The numerical method of Kahan applied to quadratic differential equations is known to often generate integrable maps in low dimensions and can in more general situations exhibit preserved measures and integrals. Computerized methods based on discrete Darboux polynomials have recently been used for finding these measures and integrals. However, if the differential system contains many parameters, this approach can lead to highly complex results that can be difficult to interpret and analyze. But this complexity can in some cases be substantially reduced by using aromatic series. These are a mathematical tool introduced independently by Chartier and Murua and by Iserles, Quispel and Tse. We develop an algorithm for this purpose and derive some necessary conditions for the Kahan map to have preserved measures and integrals expressible in terms of aromatic functions. An important reason for the success of this method lies in the equivariance of the map from vector fields to their aromatic funtions. We demonstrate the algorithm on a number of examples showing a great reduction in complexity compared to what had been obtained by a fixed basis such as monomials.

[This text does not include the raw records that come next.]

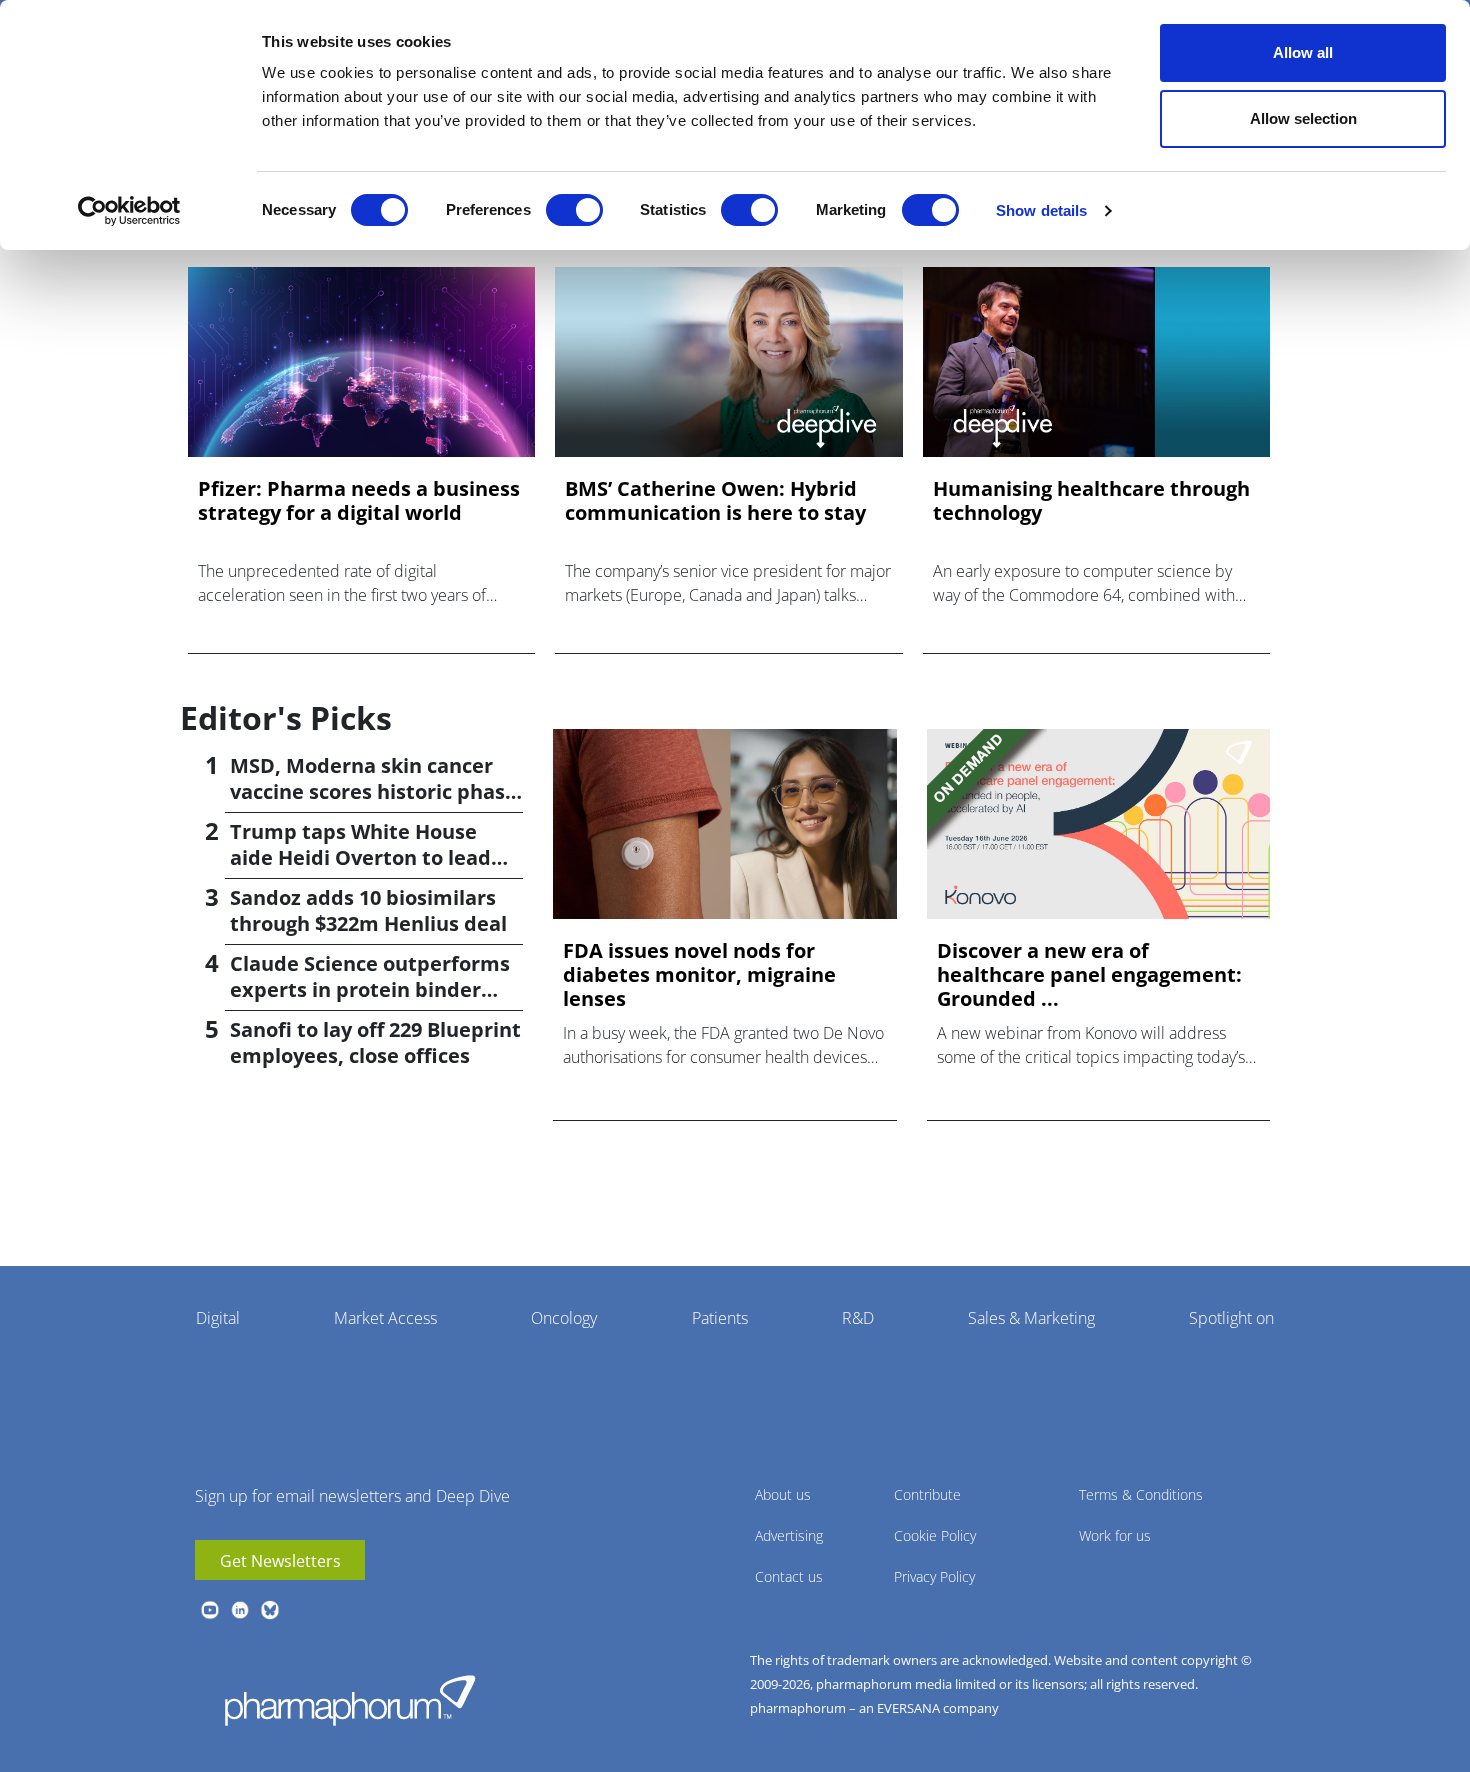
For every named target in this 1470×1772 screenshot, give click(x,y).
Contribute (927, 1494)
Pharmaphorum (350, 1700)
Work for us (1115, 1535)
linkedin (240, 1610)
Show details (1041, 210)
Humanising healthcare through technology (1091, 501)
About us (783, 1494)
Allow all (1303, 52)
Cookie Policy (935, 1535)
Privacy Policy (934, 1576)
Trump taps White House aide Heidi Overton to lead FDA (360, 857)
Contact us (789, 1576)
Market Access (385, 1318)
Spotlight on (1231, 1318)
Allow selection (1303, 118)
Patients (720, 1318)
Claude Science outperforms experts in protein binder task (370, 989)
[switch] (574, 210)
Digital (218, 1318)
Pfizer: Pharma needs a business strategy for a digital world (359, 501)
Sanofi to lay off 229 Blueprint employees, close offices (375, 1042)
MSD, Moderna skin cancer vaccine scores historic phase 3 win (373, 791)
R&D (858, 1318)
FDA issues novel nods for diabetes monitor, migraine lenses (699, 975)
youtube (210, 1610)
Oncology (564, 1318)
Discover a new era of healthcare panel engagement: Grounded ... (1089, 975)
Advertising (789, 1535)
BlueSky (270, 1610)
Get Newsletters (280, 1561)
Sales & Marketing (1031, 1318)
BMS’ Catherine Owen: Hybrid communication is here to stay (715, 501)
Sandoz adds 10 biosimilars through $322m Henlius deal (368, 910)
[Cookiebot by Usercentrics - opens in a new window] (129, 211)
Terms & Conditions (1141, 1494)
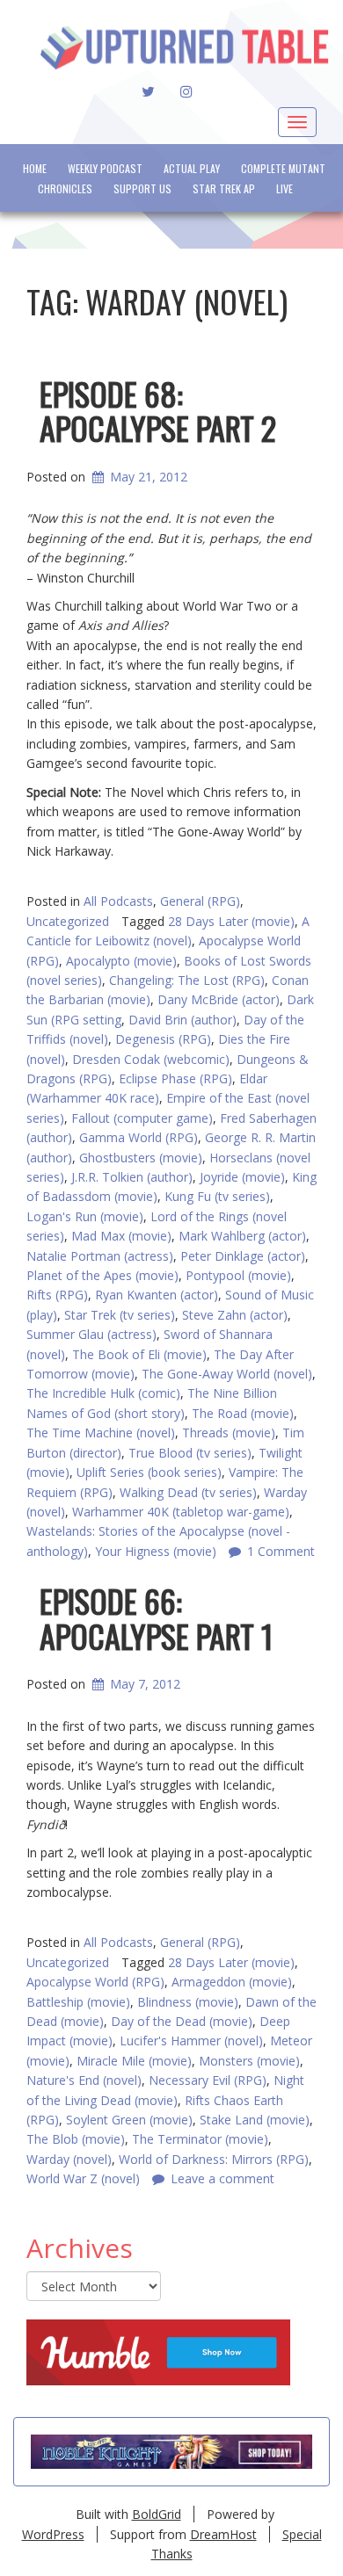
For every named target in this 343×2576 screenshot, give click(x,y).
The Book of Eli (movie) (139, 1354)
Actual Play (192, 168)
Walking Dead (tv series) (188, 1492)
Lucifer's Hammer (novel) (191, 2040)
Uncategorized (67, 921)
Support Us (142, 188)
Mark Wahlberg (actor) (242, 1235)
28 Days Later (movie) (231, 921)
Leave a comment (222, 2178)
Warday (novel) (69, 2159)
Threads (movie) (228, 1432)
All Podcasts (118, 901)
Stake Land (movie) (255, 2119)
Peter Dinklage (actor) (242, 1256)
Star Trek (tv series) (119, 1314)
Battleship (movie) (78, 2002)
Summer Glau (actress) (91, 1334)
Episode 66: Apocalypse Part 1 (156, 1618)
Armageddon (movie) (232, 1981)
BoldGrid (156, 2514)
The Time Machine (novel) (100, 1432)
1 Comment (281, 1551)
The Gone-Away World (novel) (227, 1373)
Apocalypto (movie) (121, 960)
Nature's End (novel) (84, 2080)
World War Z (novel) (83, 2178)
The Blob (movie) (75, 2139)
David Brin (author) (182, 1019)
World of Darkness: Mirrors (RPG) (214, 2159)
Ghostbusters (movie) (140, 1157)
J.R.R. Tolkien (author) (132, 1177)
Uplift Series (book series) (149, 1472)
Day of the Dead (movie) (181, 2021)
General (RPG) (200, 901)
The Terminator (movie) (200, 2139)
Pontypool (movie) (238, 1275)
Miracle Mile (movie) (134, 2060)
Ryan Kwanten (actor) (156, 1294)
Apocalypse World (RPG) (95, 1981)
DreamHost (223, 2534)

翻译：Kahan数值方法应用于二次微分方程时，已知在低维情形下常能生成可积映射，且在更一般情形中可能呈现守恒测度与积分。基于离散达布多项式的计算机方法近期被用于寻找这些测度与积分。然而，当微分系统包含众多参数时，该方法可能导致高度复杂的、难以解释与分析的结果。但在某些情形下，通过使用芳香级数可显著降低这种复杂性。这类数学工具由Chartier与Murua及Iserles、Quispel与Tse分别独立提出。我们为此开发了一种算法，推导了Kahan映射具有可用芳香函数表达的守恒测度与积分所满足的若干必要条件。该方法成功的重要基础在于向量场到其芳香函数的映射具有等变性。我们通过多个算例展示了该算法，相较于基于单项式等固定基函数的方法，其复杂度显著降低。